A little more than a year ago, I found myself shocked by a statistic I heard on a radio show that 23% of American Millennials believe democracy is a “bad” or “very bad” way to run a country. The show was public radio station WNYC’s “On The Media,” and today, one of its hosts has come full circle, launching a new publishing and public education platform to promote, well, democracy.
The platform, dubbed the Purple Project for Democracy, is the brainchild of “On The Media” co-host Bob Garfield, who teamed with the Brookings Institution, Brookings Senior Fellow Rebecca Winthrop, Wharton Professor Yoram Wind, and National Conference on Citizenship CEO Sterling Speirn to line up an impressive list of civics and content publishing partners to help inform the American public about the importance of participating in our democracy and the role that media plays in it, both good and bad.
Initial content partners include iCivics, New York Public Radio, streaming platform OVID and The Washington Post, but Garfield says Purple expects to announce others soon. And to illustrate the platform’s non-partisanship, he says he even asked Fox News to participate, conceding, “That was a tough call for me to make.”
Garfield says he’s making lots of tough calls, because Purple’s goal is to put politics aside and put democracy front and center. And if you haven’t already gotten the reason for its name, “purple” is the color you get when you mix red and blue.
Other than being politically neutral, Garfield says Purple’s contributors only need to publish content that helps inform Americans about the history and role of our democracy and why it’s important for them to participate in it.
He says the platform simply is an organizing principle for the partners to come together under that theme and there are no explicit guidelines for how they should publish it.
“Some of it could be like ‘Schoolhouse Rock,’” Garfield explains, citing the ABC public affairs programming series aimed at educating kids about democracy. (Check out the classic “I’m Just A Bill” episode below.)
Other content might get into the weeds about the role that journalism plays in informing Americans about issues related to our democracy.
“How about where a newspaper story comes from,” Garfield explains, adding, “We could show the process by hyper-annotating a news story on a given day, or 30 such stories over 30 days, to show the process. What was included. What was excluded and why. The goal would be to disabuse myths about the role of journalism.

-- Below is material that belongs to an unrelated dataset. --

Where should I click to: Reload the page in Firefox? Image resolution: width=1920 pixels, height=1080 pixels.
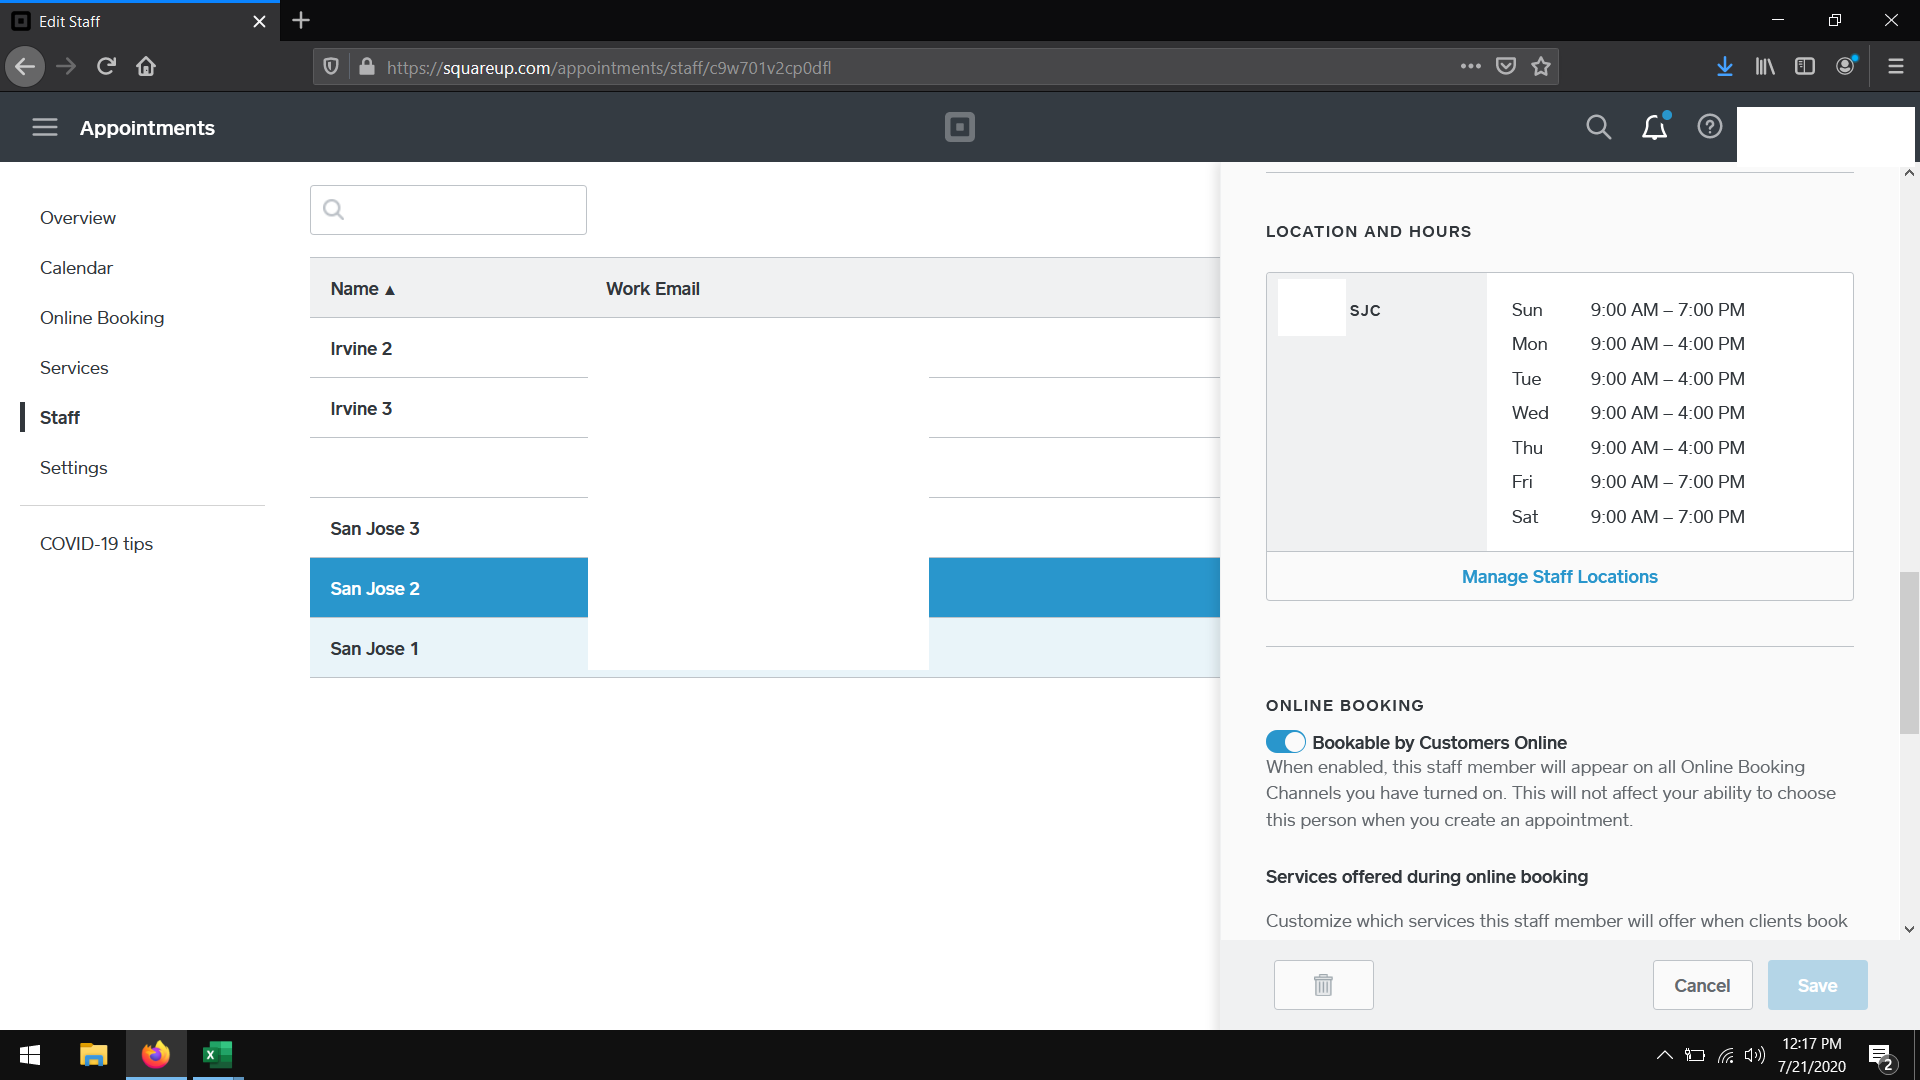[106, 67]
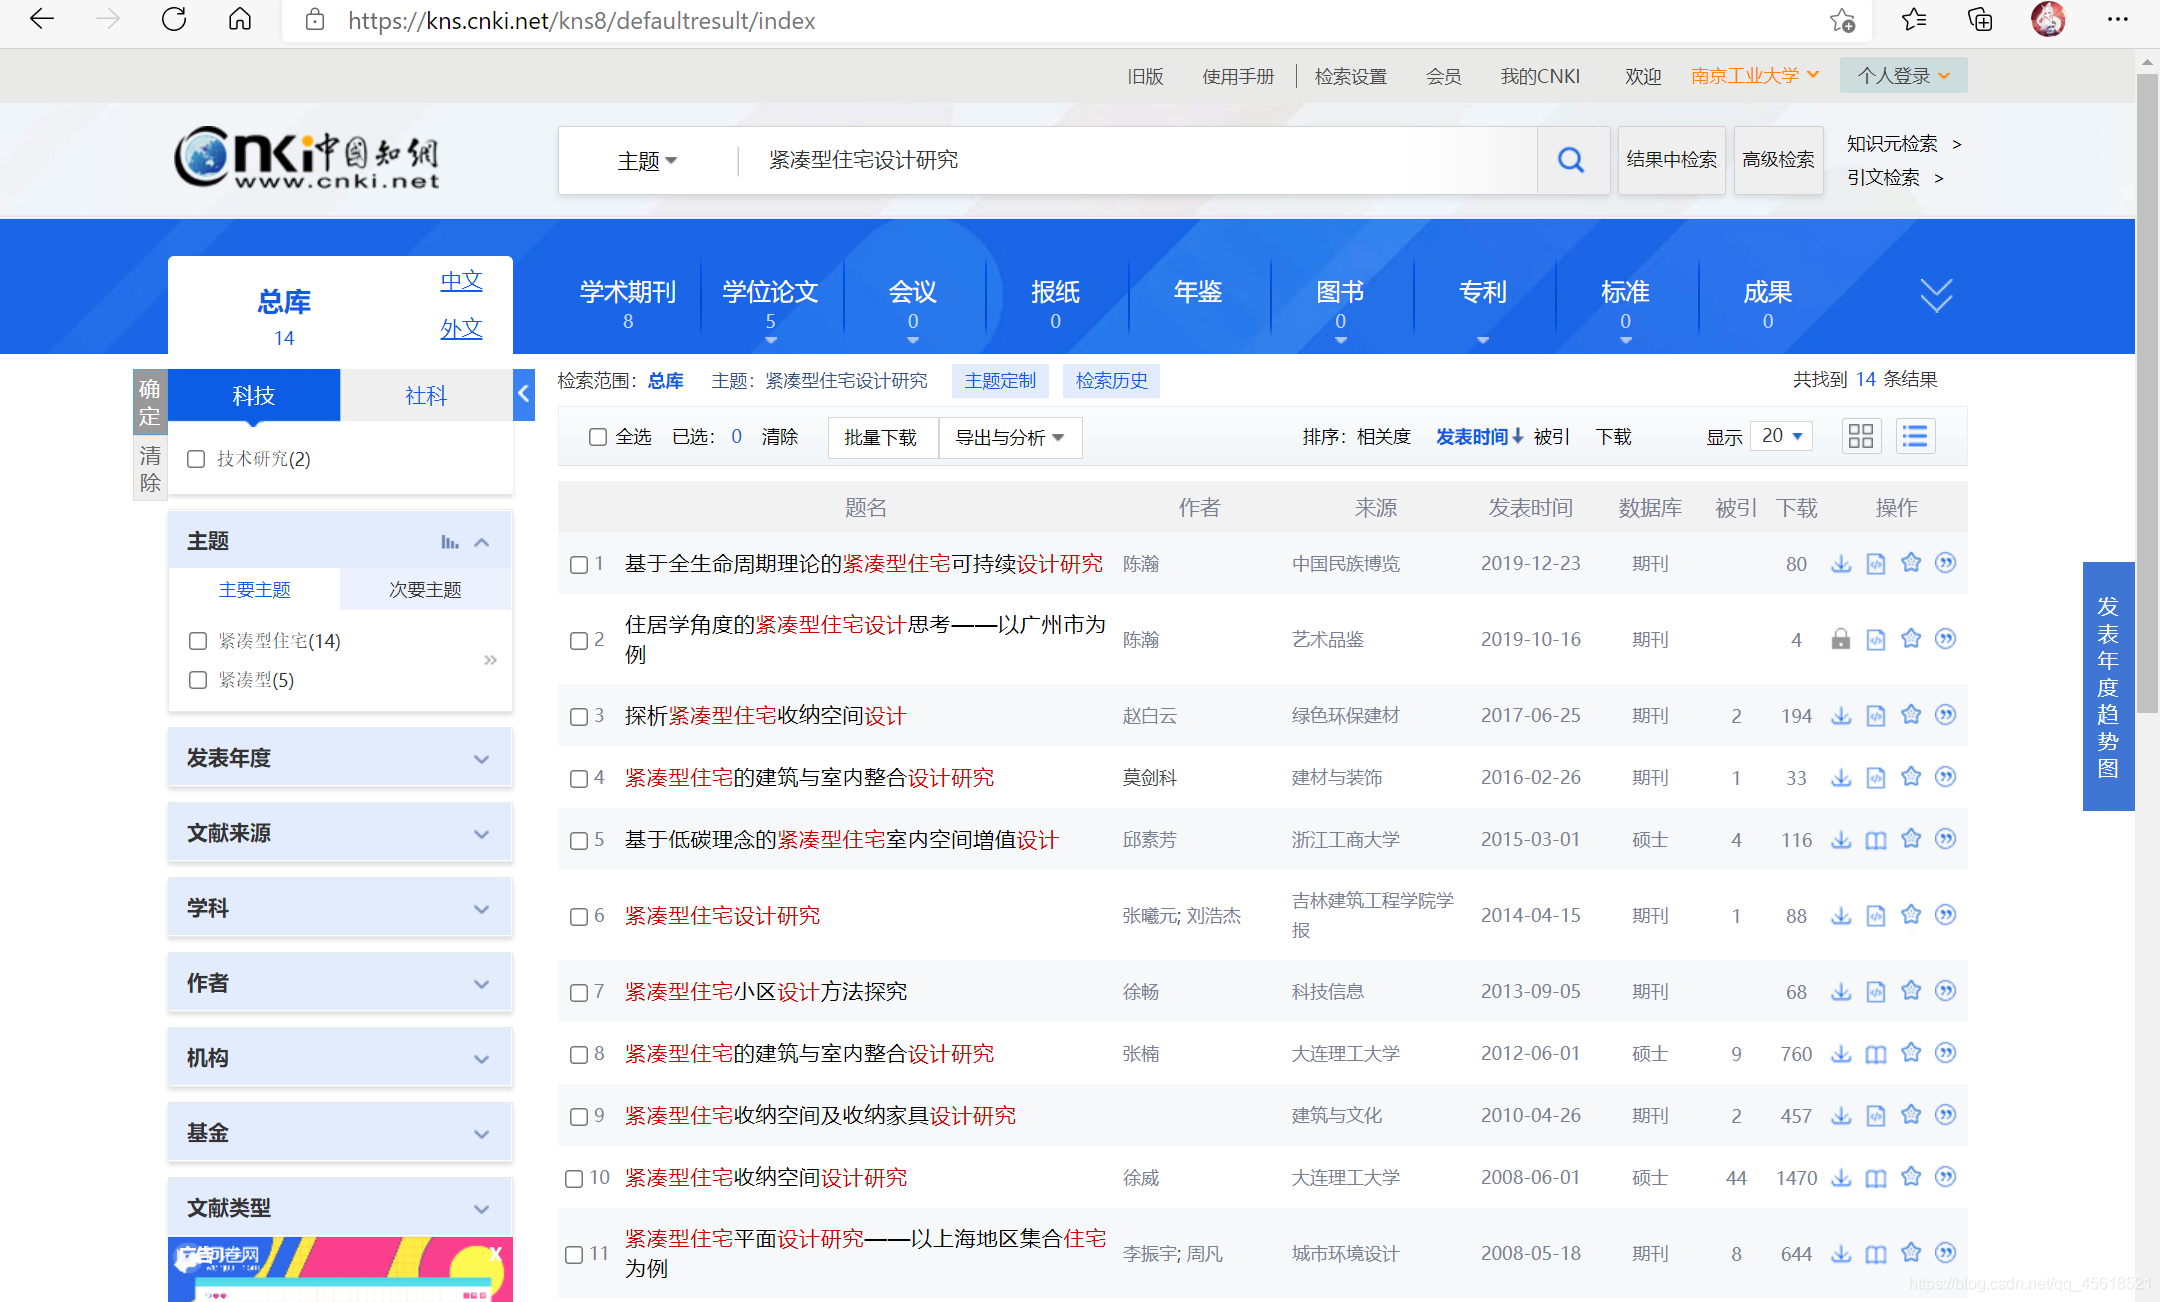Switch to list view display icon
The width and height of the screenshot is (2160, 1302).
click(x=1914, y=436)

People think they know where this stuff comes from, but often they don’t.”
One thing you won’t see in any content carrying the Purple banner is anything published with a politically partisan perspective.
While Purple operates mainly on an honor system, participating in the platform requires goodwill from publishing partners.
It also requires a modicum of financial support from corporate sponsors and individual contributors.
“We have no money at the moment, and all of our partners are pro bono contributors,” Garfield explains, adding, “Our goal is very quickly to get corporate sponsors. It would be a relatively nominal amount of money and I think it is about as brand safe an environment as anything you want to attach your name to. There’s no liability in coming out for democracy. It’s like saying you’re for motherhood.”
While Purple’s method is purposely decentralized in terms of organizing and managing the content that gets published, Garfield says it will help redistribute its partners stories, including via social media.
In terms of KPIs, Garfield said Purple will be tracking public sentiment, including periodic polls. And of course, it will have the ultimate measure of civic involvement: how many voters turn out on Election Day.
“Presumably we’ll get higher voter turnout,” he projects, adding, “because the whole thing is to promote higher civic participation.”
He likens Purple’s strategy to the Mothers Against Drunk Driving campaign theme -- “Friends don’t let friends drive drunk” -- only in this case, friends don’t let friends not vote.